Hypochlorous Acid (HOCl) is a weak acid and potent oxidant produced naturally by the human immune system. When the body detects bacterial infection or tissue damage, neutrophils and macrophages generate HOCl via the enzyme myeloperoxidase — using hydrogen peroxide and chloride ions as substrates. This endogenous production is the body's first-line rapid-response antimicrobial system, capable of destroying a wide spectrum of pathogens within seconds.
In cosmetic science, HOCl has been electrochemically synthesised at controlled concentrations and pH for application on skin. At the low concentrations used in cosmetics (100–500 ppm), HOCl retains its antimicrobial and anti-inflammatory properties while exhibiting a safety profile that is exceptionally compatible with sensitive and compromised skin — a direct consequence of its identity as an endogenous human molecule.
Unlike traditional preservatives or antimicrobial actives (benzalkonium chloride, triclosan, benzoyl peroxide), HOCl does not disrupt the skin microbiome selectively or cause systemic sensitization.
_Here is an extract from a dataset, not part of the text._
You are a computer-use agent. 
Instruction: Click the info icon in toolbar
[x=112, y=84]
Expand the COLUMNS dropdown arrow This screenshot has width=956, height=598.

It works by transiently disrupting microbial cell membranes and interfering with their enzymatic systems, while leaving commensal organisms largely unaffected at cosmetic concentrations.
HOCl's antimicrobial activity operates through oxidative mechanisms. At physiological concentrations, it oxidises thiol groups in bacterial proteins, disrupts membrane integrity, and interferes with cellular respiration — resulting in rapid bacterial killing. Against S. aureus, P. acnes (C. acnes), E. coli, and Candida species, HOCl demonstrates MIC values in the range of 10–100 ppm, well within its typical cosmetic use window.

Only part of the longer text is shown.